- _Task directions_
With the line containing "Where should I click to: Click the 加入域" as the first and the final line of the entries as the last, repeat exactly the lines in that span, including both.

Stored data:
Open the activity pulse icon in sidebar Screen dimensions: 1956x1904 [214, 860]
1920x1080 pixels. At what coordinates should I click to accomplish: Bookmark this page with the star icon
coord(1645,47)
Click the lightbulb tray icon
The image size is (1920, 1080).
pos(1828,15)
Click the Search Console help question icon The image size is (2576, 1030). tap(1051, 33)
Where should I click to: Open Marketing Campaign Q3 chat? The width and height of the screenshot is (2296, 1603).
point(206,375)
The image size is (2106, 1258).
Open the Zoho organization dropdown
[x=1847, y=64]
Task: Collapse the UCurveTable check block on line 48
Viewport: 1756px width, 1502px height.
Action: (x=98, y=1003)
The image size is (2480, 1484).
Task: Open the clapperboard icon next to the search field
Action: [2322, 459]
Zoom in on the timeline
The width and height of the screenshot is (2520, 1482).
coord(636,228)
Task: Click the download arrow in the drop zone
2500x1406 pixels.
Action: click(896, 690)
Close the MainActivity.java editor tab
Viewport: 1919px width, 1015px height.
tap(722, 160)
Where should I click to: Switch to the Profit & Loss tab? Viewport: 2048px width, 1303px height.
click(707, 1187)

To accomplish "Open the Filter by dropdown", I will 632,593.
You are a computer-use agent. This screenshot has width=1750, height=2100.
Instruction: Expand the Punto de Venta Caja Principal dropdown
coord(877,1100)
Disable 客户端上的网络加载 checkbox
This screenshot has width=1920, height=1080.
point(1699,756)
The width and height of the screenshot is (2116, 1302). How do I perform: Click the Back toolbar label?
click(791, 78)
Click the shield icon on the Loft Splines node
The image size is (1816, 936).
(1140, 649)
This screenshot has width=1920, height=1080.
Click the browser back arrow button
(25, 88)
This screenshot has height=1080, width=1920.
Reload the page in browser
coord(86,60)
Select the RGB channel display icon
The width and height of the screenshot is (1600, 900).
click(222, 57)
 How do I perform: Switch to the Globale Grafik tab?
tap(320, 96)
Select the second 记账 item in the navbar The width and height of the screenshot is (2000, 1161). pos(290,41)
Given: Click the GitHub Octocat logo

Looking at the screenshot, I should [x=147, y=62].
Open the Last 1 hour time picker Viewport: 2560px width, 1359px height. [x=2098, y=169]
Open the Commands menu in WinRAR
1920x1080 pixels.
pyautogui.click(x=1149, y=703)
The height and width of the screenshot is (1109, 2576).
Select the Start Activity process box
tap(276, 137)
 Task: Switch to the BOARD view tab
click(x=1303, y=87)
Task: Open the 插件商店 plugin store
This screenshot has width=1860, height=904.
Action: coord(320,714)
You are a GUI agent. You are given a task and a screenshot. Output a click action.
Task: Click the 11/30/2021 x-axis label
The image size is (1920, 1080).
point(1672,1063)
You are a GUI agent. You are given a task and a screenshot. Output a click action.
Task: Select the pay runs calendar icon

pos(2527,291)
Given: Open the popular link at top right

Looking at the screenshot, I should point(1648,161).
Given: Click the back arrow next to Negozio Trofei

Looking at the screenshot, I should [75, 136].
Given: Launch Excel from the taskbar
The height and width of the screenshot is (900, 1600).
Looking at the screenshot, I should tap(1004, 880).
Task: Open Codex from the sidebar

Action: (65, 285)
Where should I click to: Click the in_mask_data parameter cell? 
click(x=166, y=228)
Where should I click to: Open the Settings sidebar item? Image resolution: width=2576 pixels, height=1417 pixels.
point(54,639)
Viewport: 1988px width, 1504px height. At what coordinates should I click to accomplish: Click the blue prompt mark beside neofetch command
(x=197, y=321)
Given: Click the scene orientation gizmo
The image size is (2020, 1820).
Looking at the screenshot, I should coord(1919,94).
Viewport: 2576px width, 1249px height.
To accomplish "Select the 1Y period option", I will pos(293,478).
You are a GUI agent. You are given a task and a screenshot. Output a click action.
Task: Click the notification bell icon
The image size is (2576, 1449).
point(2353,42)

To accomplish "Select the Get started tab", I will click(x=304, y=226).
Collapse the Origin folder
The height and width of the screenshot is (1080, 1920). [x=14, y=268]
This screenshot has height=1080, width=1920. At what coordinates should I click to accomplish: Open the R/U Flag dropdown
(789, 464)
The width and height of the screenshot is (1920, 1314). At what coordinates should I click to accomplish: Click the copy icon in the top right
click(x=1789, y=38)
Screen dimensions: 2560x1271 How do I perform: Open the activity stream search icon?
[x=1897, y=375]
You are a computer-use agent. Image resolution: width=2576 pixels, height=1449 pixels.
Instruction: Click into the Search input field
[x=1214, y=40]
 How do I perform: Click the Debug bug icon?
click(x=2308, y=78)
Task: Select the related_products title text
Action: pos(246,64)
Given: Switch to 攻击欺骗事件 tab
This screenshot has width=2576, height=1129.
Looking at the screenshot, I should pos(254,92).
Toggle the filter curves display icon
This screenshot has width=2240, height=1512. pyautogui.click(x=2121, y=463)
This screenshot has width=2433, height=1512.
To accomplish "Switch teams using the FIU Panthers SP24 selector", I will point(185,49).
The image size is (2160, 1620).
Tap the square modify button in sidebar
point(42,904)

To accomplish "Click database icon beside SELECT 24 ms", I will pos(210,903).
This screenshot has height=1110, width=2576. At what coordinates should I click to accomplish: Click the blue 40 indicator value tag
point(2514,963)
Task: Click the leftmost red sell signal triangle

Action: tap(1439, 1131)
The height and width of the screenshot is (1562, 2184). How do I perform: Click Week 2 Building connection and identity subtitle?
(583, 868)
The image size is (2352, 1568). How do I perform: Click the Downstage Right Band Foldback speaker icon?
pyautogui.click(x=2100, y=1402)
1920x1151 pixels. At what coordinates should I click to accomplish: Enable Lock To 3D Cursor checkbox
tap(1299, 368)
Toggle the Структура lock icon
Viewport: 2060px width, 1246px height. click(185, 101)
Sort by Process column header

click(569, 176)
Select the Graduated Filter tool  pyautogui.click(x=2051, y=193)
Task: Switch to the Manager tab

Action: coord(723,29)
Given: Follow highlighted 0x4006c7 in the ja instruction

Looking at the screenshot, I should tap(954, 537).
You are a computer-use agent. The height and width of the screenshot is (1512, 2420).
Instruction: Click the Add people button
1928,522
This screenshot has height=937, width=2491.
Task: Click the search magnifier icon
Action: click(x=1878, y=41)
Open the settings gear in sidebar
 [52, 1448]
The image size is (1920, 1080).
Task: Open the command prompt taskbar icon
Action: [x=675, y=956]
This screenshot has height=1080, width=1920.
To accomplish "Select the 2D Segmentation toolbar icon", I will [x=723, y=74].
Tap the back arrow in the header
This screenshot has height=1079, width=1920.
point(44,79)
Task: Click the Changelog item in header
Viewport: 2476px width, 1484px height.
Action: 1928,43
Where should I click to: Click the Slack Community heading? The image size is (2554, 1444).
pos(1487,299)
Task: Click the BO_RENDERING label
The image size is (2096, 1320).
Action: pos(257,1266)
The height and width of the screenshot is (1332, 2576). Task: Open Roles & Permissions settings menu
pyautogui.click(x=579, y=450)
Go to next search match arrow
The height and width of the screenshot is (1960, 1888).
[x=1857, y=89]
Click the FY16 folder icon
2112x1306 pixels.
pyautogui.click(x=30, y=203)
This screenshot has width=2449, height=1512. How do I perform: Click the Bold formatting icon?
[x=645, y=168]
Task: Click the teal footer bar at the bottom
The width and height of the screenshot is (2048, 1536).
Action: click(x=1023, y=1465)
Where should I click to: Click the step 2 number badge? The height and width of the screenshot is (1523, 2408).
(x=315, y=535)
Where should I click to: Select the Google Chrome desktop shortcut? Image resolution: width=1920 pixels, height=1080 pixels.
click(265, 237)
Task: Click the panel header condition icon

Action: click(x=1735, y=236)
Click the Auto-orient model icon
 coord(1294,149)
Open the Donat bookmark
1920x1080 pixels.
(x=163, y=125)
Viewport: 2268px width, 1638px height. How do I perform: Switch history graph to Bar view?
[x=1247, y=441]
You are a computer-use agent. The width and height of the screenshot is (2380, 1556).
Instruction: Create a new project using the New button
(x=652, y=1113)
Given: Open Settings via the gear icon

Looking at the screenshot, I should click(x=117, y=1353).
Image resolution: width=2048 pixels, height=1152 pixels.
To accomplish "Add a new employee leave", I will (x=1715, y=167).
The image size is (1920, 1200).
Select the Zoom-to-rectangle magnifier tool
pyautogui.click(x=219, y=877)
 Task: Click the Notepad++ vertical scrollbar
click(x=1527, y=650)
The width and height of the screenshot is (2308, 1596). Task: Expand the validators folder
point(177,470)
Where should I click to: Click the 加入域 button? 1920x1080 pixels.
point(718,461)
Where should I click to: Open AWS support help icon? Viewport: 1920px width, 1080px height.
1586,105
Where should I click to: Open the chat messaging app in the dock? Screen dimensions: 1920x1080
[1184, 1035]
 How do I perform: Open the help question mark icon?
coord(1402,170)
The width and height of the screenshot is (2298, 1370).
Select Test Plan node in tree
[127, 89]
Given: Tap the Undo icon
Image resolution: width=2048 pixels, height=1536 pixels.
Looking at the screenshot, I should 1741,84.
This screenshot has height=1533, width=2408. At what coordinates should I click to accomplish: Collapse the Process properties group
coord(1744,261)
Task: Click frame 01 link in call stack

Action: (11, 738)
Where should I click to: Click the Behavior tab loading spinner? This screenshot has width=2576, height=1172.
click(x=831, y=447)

- _Exercise result_
Where should I click to: Click the 加入域 button? 1920x1080 pixels.
point(718,461)
Where should I click to: Open AWS support help icon? Viewport: 1920px width, 1080px height.
1586,105
Where should I click to: Open the chat messaging app in the dock? Screen dimensions: 1920x1080
[1184, 1035]
 How do I perform: Open the help question mark icon?
coord(1402,170)
The width and height of the screenshot is (2298, 1370).
Select Test Plan node in tree
[127, 89]
Given: Tap the Undo icon
Image resolution: width=2048 pixels, height=1536 pixels.
Looking at the screenshot, I should 1741,84.
This screenshot has height=1533, width=2408. At what coordinates should I click to accomplish: Collapse the Process properties group
coord(1744,261)
Task: Click frame 01 link in call stack

Action: (11, 738)
Where should I click to: Click the Behavior tab loading spinner? This screenshot has width=2576, height=1172.
click(x=831, y=447)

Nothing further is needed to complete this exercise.